I had a look at the budget papers and at the Pre-election Economic and Fiscal Outlook. Neither the Treasury nor any other body looking at this is affiliated with the Labor Party. I had a look at the state of the books before the election. One of the best things we have done in this country is the Pre-election Economic and Fiscal Outlook. PEFO outlines the state of the budget before the election. So no-one can come in here and say, 'We didn't know the books. We now have come in and seen them. They're terrible. We have to junk all our policies. We have to junk all our policies. We have to junk all our promises and do something very different.' In this country, those days should be gone.

The Pre-election Economic and Fiscal Outlook indicated one thing—that the deficit for 2013-14 under the Labor government was $30.1 billion. I had a look at the budget papers for this year to see what it is like under the coalition, having won the election in September last year. It is $49.9 billion, nearly $20 billion more under the coalition than it was under Labor just before the election. I had a look also at PEFO in relation to 2016-17. Those opposite say they have made decisions to pay down debt and to reduce deficit. They say they have done that, but according to PEFO, in 2016-17 there will be a budget surplus under Labor of $4.2 billion; under the coalition, according to the budget papers—I am not making it up—it will be $10.6 billion in the red. So do not come into this place and tell us what you are doing is bringing down debt and deficit when the Treasury figures do not say that at all. They do not reveal the narrative those opposite, one after another, have been saying in this place. I do not think they have seen the budget papers. I certainly do not think they have seen PEFO, which does not show that what they are saying is true.

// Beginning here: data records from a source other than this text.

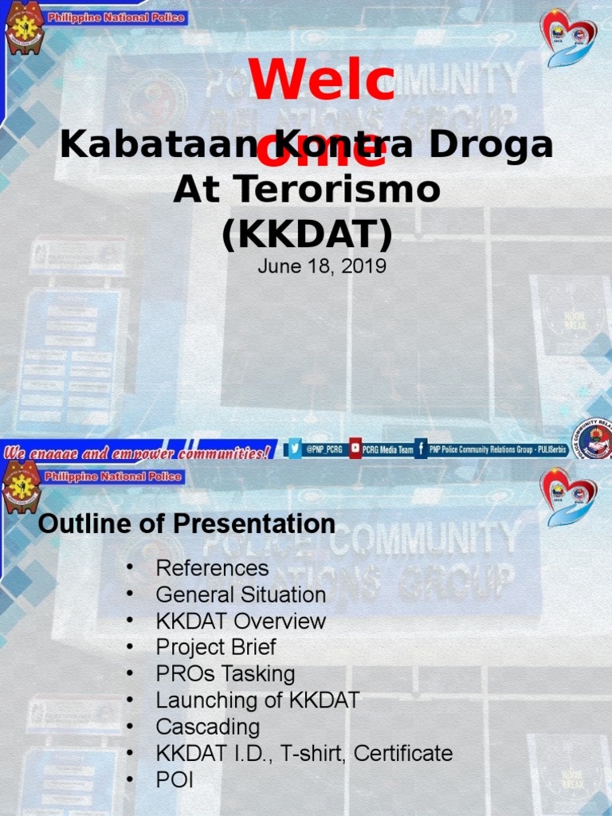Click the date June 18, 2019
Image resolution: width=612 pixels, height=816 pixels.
point(322,266)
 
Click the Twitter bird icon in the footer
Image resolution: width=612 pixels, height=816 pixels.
point(295,449)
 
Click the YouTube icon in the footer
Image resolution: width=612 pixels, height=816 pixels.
point(355,449)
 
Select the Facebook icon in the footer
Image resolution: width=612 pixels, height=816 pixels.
point(421,449)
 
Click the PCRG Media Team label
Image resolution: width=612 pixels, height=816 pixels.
point(388,450)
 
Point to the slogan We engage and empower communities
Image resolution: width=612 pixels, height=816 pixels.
point(138,452)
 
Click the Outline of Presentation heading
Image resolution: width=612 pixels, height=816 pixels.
point(186,524)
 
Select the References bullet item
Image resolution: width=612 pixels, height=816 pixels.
point(212,568)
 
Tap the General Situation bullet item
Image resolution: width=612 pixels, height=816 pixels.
point(241,594)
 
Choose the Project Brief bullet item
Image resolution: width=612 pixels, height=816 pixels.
point(216,647)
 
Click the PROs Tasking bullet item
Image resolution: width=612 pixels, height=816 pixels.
point(226,673)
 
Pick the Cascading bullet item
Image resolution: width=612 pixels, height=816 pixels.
point(208,727)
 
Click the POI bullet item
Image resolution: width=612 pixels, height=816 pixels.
point(175,780)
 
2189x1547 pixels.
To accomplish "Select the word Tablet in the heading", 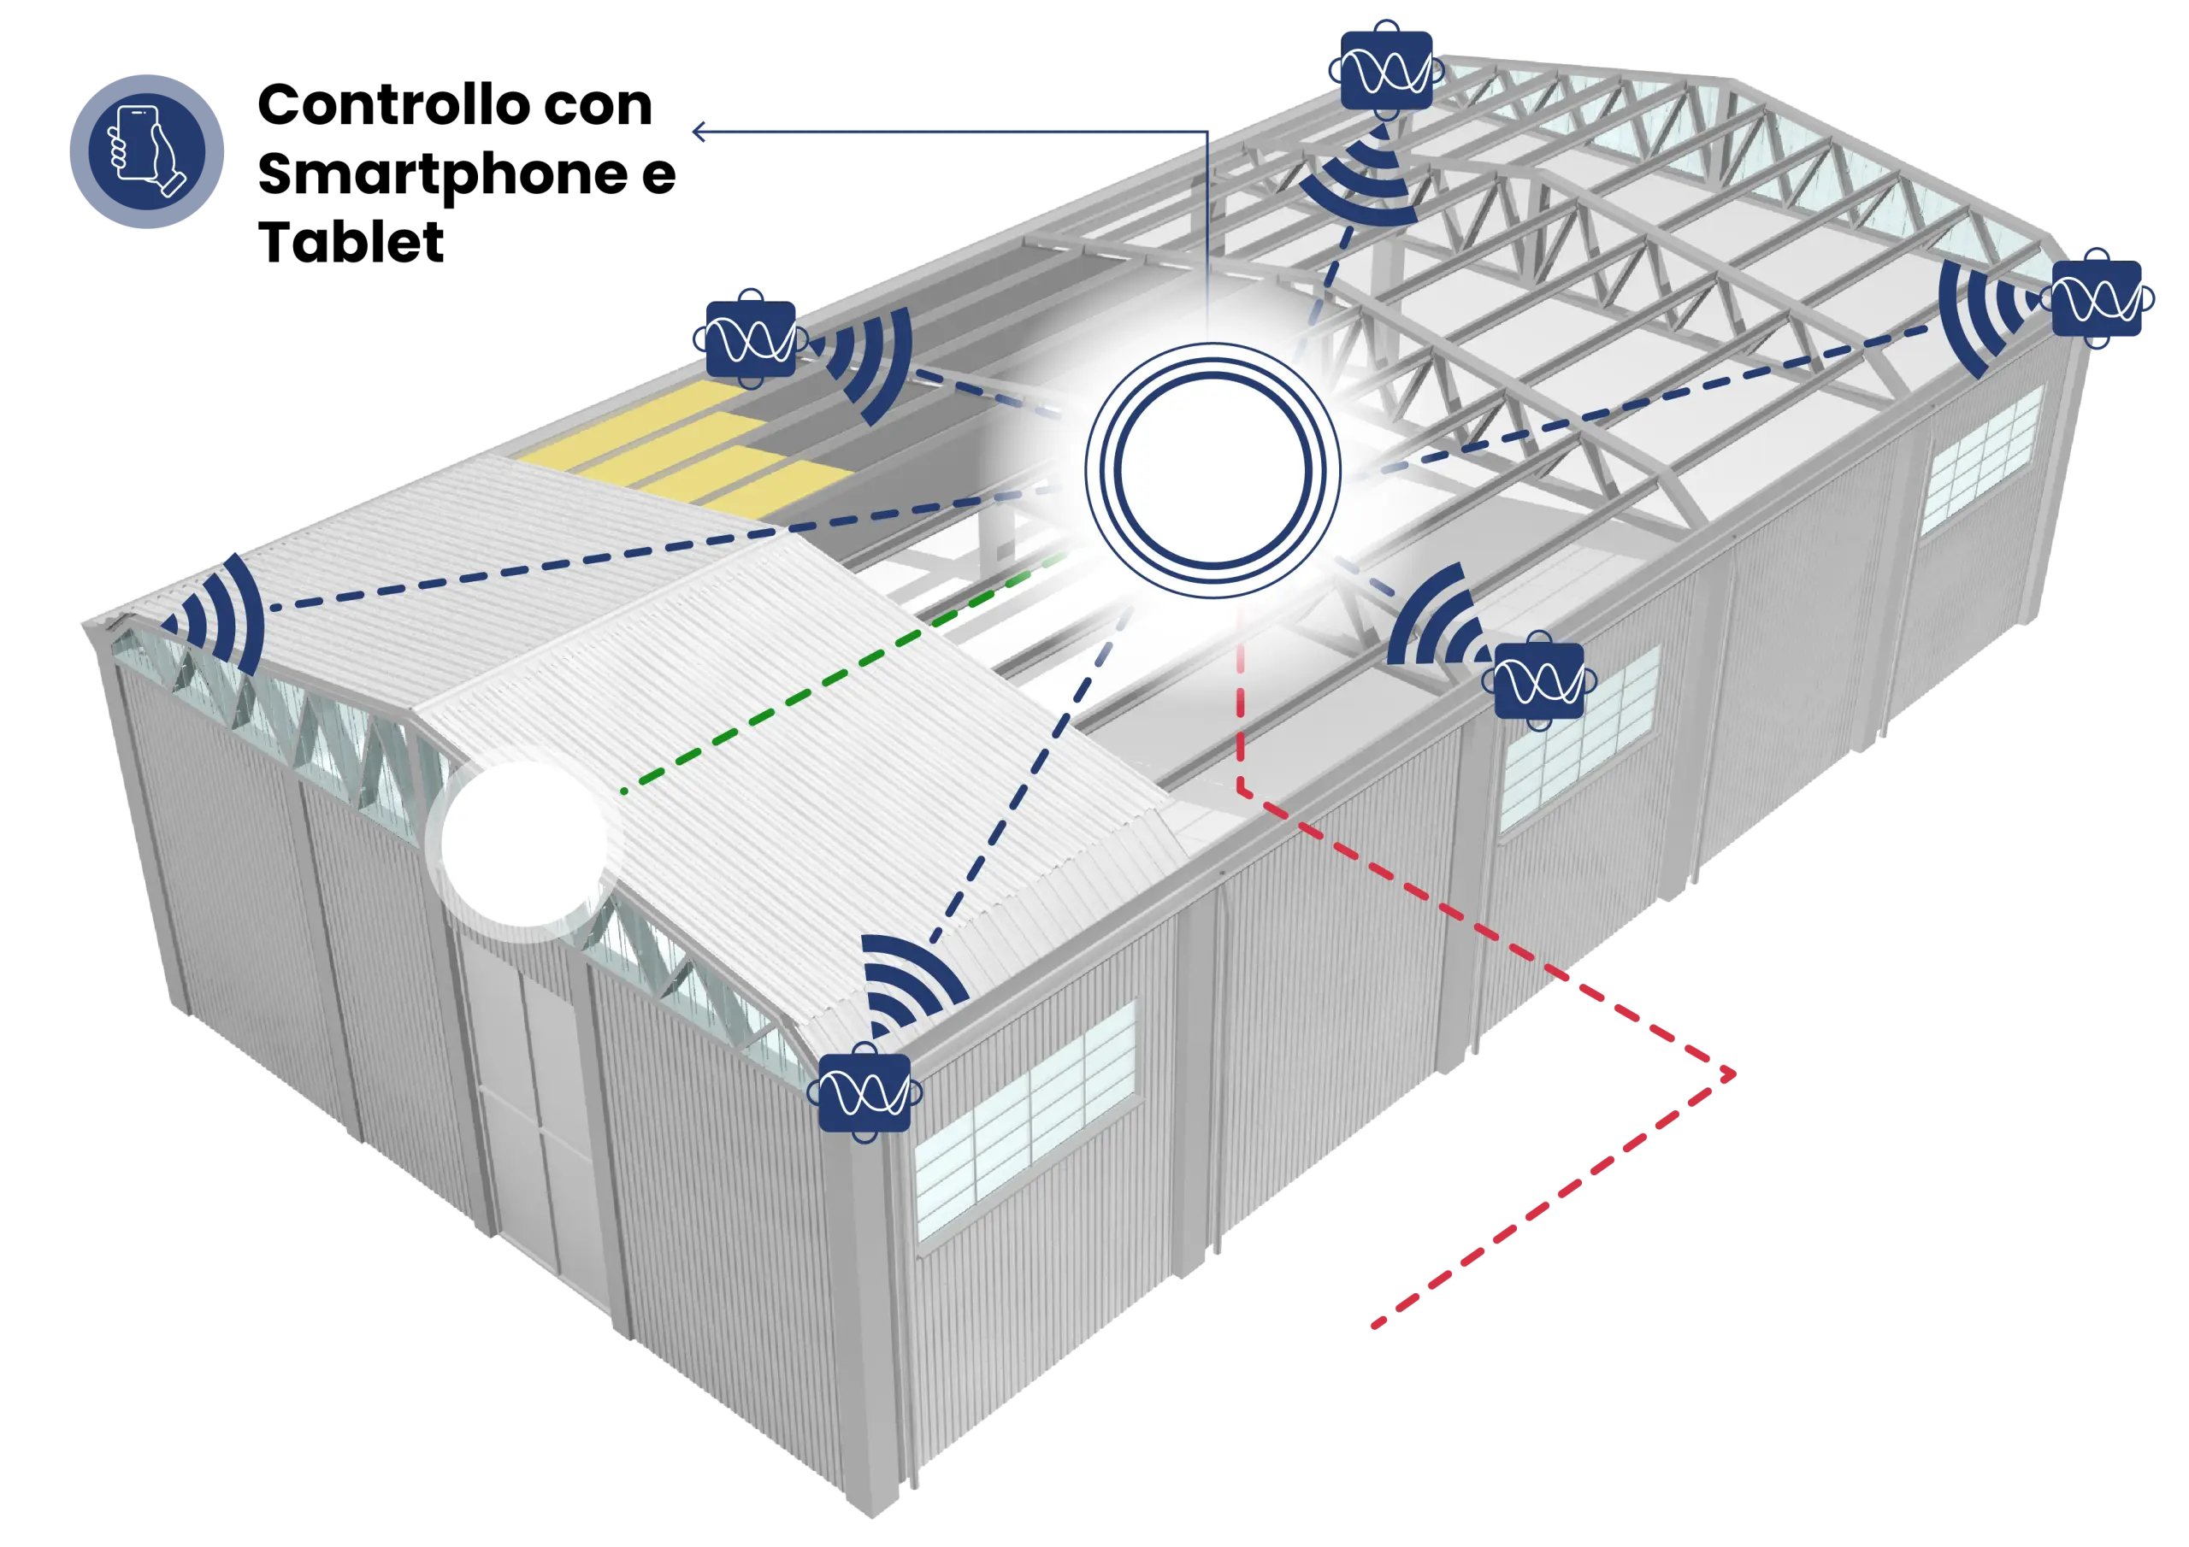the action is point(351,242).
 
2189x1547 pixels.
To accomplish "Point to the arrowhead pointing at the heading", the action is point(698,132).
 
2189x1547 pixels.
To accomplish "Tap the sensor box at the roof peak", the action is point(1386,69).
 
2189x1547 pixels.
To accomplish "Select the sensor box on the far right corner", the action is point(2097,298).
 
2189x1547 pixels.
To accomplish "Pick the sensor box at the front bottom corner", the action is point(864,1092).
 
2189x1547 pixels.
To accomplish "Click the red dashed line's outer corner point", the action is point(1732,1074).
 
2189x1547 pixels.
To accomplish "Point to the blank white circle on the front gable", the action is point(522,844).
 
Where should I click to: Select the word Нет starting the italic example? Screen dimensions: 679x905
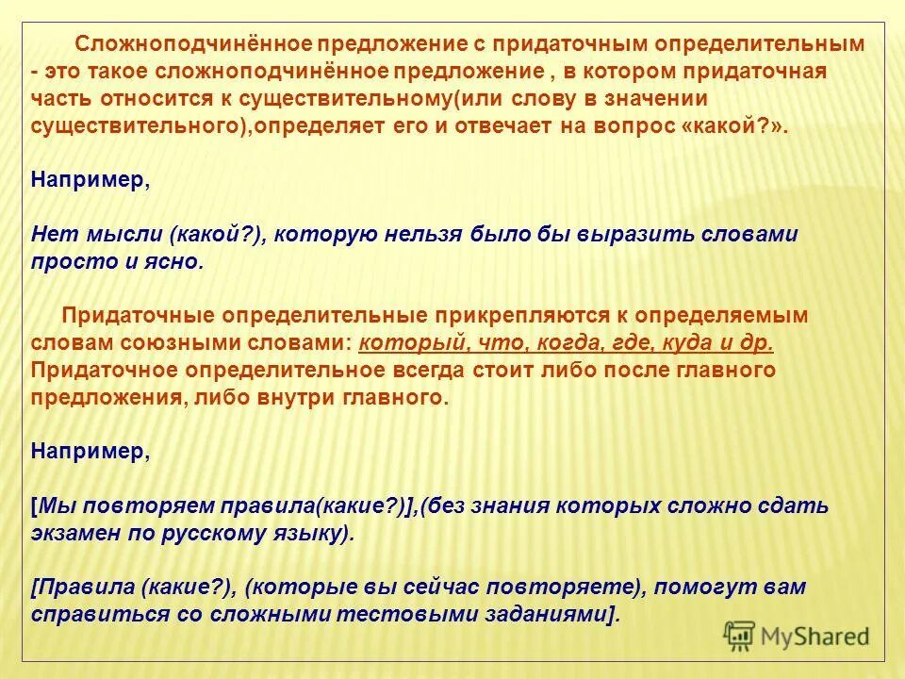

Those opposite have made choices to increase the debt and deficit in this country with the decisions they have made. They have also made choices of how the money will be spent this year and across the forward estimates. We would not spend $2.6 billion on a direct action policy. We also brought in a paid parental leave scheme in this country to cover 95 per cent of working women. Hundreds of thousands of them have accessed that scheme already, paid for by taxes and consolidated revenue. We would not bring in a paid parental leave scheme which gives millionaires up to $50,000 to have babies at a cost to the taxpayers, according to the budget, of $5.3 billion. They claim there is a budget crisis, yet they splurge money on these things.

We also would not have given superannuation concessions to millionaires of $360 million, but those opposite did in one of the first acts when they came to government. We also would not have forgone $7.4 billion in relation to revenue that comes in, according to the budget papers, from the MMRT and the carbon pricing mechanism. They asked us, 'What would you have done about it?' We would not have spent the money; we would have kept the revenue. We did not also give $9 billion, unwarranted and not asked for, to the Reserve Bank. We would not have changed the assumptions to dodgy-up the figures in MYEFO and we would not have cut funding commitments across the length and breadth of the electorates of those opposite—Regional Development Australia, building multicultural communities and a host of areas which they cut in MYEFO.

When it comes to decisions, do not come into this place and give us lectures. Those opposite know that the budget crisis did not occur. This week, I had the benefit of Senator Barry O'Farrell come to debate me at the Ipswich Chamber of Commerce and Industry.